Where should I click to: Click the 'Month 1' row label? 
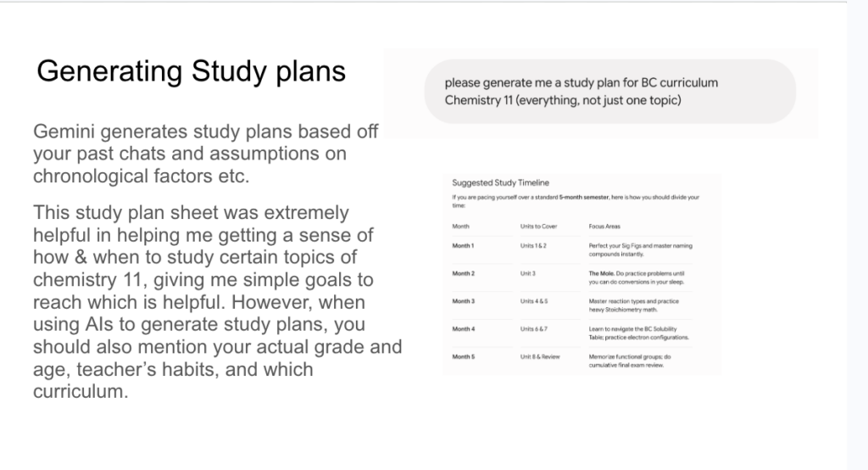(463, 245)
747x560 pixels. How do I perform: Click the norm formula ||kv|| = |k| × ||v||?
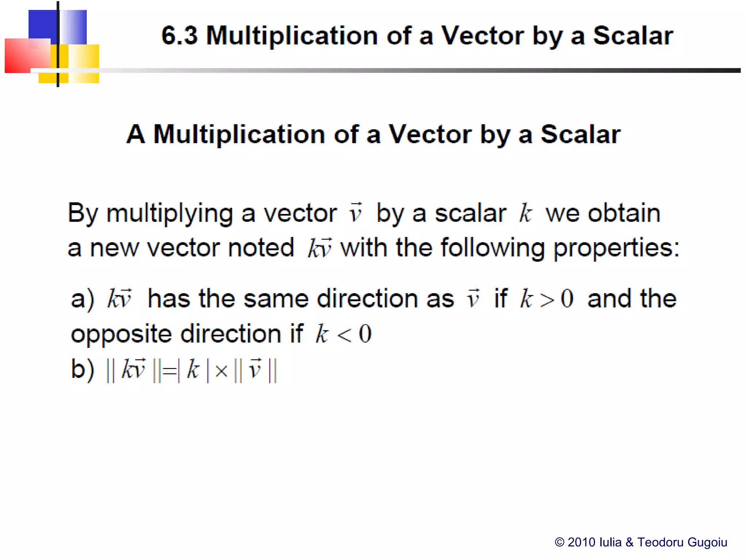pyautogui.click(x=191, y=370)
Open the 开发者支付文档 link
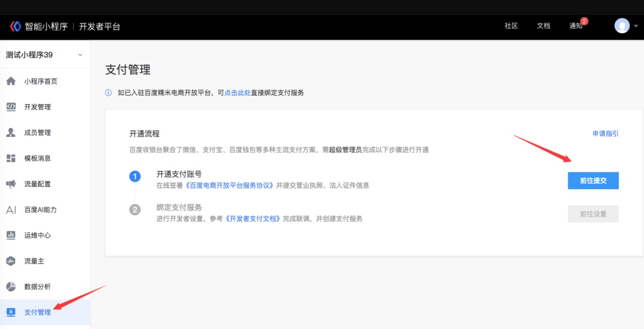This screenshot has width=644, height=329. coord(253,218)
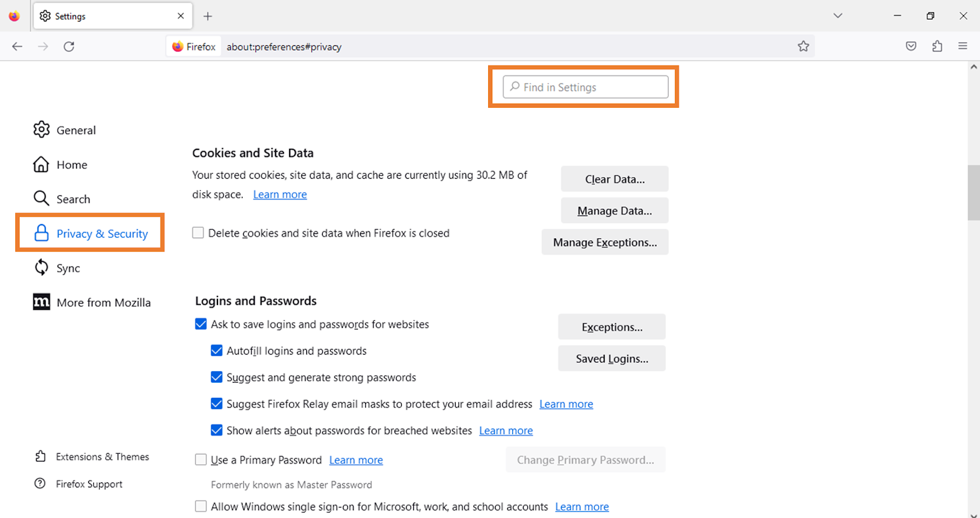
Task: Reload the current page
Action: click(x=69, y=47)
________________________
▶ To do
Print the material in full and exactly, minus the pictures.

▶ Reply
Where should I click to: Click the 'Month 1' row label? 
(463, 245)
747x560 pixels. How do I perform: Click the norm formula ||kv|| = |k| × ||v||?
pyautogui.click(x=191, y=370)
Open the 开发者支付文档 link
This screenshot has width=644, height=329. coord(253,218)
Task: Reload the current page
Action: click(x=69, y=47)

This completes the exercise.